In a central VCS deployment, it's not uncommon to have staff dedicated to administrating the SCM servers and repositories. Bazaar and Git make creating repositories trivial, but the ongoing cost of ownership shouldn't be ignored. Here are some examples.

As well as the UI advantages, Bazaar's directory-is-a-branch model has administration advantages. Security can be applied to different branches by using existing operating system access control facilities. Bazaar's plug-in architecture is also a good thing w.r.t. cost of ownership. Plugins are typically easier to upgrade and share than enhancements made outside such a framework.

In a commercial environment, one of the arguments against adopting DVCS tools is that central VCS tools encourage daily check-ins which fits in well with the daily backup cycle. That's the wrong trade-off — it leads to fragile code being checked in, trunk quality dropping, other developers grabbing those changes before they are ready, and lost time all around. That's bad enough for a centrally located in-house team. For distributed teams and open source communities, it’s even worse. The right solution for backing up the work of developers using a DVCS is a central backup server that developers can push changes to daily. Bazaar’s shared repositories can be useful on that backup server. In particular, while Bazaar users with laptops are in the office, they can alternatively bind branches to ones on that server if they want backups to happen implicitly.

Both Bazaar and Git have tools for detecting junk and inconsistencies in repositories. Bazaar also has an upgrade tool for switching between file formats and a reconfigure tool for changing how a branch is configured, e.g. lightweight vs heavyweight, standalone vs shared repository.

Robust renaming

Git prides itself on being a “content manager” and deriving what got renamed using heuristics. This mostly works, but breaks under certain merge conditions. If you want your team or community to collaborate without fear of breaking merges, Bazaar's robust renaming is essential as explained by Mark Shuttleworth’s article on this topic.

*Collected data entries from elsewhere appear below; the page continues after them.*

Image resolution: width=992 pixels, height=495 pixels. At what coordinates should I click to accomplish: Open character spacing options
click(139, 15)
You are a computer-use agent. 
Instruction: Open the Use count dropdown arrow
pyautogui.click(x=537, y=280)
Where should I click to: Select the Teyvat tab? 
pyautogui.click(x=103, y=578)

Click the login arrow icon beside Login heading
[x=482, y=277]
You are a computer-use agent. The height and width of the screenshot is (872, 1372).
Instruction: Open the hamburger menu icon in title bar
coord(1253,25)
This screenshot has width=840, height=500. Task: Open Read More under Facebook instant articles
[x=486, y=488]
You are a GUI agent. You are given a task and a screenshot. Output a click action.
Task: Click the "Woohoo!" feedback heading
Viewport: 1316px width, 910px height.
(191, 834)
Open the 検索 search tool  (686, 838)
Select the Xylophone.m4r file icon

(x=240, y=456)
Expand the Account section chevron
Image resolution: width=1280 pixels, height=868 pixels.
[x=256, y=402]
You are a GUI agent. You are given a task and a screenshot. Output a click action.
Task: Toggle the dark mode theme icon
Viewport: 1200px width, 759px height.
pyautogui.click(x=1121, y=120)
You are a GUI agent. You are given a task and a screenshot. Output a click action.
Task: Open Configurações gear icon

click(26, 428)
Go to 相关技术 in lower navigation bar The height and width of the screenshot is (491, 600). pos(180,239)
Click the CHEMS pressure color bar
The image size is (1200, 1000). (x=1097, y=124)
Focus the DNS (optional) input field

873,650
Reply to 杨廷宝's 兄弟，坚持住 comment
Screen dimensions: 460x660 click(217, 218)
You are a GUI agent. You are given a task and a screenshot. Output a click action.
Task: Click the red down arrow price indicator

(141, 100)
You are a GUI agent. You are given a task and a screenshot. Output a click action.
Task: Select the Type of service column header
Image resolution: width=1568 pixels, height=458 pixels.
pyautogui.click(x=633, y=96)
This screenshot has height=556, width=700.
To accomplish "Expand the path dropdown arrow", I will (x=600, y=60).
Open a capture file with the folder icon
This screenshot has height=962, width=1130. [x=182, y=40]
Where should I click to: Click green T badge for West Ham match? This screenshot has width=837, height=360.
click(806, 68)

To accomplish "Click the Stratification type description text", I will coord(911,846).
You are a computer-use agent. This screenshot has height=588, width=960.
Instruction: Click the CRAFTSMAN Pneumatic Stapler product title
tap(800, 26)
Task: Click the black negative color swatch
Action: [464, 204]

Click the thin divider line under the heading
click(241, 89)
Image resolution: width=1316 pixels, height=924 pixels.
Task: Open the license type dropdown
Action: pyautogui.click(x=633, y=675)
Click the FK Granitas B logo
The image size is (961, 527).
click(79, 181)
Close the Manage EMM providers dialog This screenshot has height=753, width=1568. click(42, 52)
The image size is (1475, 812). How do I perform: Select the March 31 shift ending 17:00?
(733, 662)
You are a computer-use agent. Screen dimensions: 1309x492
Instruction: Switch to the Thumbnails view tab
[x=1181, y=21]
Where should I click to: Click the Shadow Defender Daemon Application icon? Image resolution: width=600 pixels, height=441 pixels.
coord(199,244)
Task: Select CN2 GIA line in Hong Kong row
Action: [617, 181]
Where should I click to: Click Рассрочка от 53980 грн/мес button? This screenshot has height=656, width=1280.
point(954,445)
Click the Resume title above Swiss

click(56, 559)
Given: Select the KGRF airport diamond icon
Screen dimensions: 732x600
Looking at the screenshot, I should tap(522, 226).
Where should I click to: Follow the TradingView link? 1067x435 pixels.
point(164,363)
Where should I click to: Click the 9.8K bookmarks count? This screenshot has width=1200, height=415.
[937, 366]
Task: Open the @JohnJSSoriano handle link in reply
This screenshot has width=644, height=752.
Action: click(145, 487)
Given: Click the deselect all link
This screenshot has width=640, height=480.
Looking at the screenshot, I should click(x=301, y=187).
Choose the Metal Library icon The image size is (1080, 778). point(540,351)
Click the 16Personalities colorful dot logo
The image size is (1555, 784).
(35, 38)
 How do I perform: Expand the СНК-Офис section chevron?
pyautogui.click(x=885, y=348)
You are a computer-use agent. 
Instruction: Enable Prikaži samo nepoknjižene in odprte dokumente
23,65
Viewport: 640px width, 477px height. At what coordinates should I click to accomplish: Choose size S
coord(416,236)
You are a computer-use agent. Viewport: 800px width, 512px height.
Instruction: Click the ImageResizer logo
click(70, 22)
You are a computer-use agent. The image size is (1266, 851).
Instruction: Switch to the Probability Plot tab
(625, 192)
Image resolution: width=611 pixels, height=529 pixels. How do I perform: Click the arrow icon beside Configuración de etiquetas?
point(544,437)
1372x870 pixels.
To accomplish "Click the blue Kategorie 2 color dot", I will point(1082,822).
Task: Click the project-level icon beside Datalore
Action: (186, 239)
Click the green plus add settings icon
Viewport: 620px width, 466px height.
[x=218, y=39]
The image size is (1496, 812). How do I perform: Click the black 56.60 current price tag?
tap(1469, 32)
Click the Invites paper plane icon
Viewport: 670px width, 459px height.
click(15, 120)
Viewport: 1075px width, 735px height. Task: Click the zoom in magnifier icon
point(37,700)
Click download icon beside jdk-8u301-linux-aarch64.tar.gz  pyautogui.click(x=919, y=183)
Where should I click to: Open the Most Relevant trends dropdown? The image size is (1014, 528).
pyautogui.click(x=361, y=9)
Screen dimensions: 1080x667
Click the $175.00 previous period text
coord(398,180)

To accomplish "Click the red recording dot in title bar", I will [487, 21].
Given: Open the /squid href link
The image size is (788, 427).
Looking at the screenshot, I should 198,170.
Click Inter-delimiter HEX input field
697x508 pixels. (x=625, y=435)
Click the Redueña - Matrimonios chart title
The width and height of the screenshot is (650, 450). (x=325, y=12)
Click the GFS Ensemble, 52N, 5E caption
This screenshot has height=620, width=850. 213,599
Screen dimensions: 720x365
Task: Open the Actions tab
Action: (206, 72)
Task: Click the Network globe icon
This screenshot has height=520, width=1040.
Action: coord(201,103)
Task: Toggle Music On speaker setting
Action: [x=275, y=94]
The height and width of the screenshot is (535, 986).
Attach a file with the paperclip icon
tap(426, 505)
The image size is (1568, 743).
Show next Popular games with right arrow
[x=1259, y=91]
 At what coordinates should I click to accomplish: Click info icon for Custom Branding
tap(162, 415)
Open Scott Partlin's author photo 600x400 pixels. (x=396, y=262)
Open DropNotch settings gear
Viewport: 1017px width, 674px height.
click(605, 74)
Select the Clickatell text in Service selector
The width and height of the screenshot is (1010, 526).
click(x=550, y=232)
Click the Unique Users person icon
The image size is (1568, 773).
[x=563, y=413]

See http://thread.gmane.org/gmane.comp.version-control.git/94861 for an example of renames breaking in git.

Better asynchronous sharing

When changes in a branch are ready for sharing and you wish to share asynchronously (e.g. via email instead of advertising a public branch), Bazaar handles this better than Git. The recommended way to do this in Git is via the format-patch command which generates a set of normal patches which can be applied with its am command. Bazaar implements this via the send command, which generates an intelligent patch known as a "merge directive". In addition to a preview of the overall change, a merge directive includes metadata like renames, the base revision (common ancestor) of a submit branch, and digital signatures. Consistent with the way branches are used, Bazaar's merge and pull commands are used to apply a merge directive to another branch. If the changes need to be applied to code managed outside Bazaar, simply feed the merge directive to GNU patch (and the merge preview will be processed).

Plugin architecture

A VCS tool is only part of the broader Collaborative Development Environment required by communities and teams. It needs to be integrated with heaps of other tools and the overall solution needs to be manageable over time. A plugin architecture has many advantages including reduced Total Cost of Ownership.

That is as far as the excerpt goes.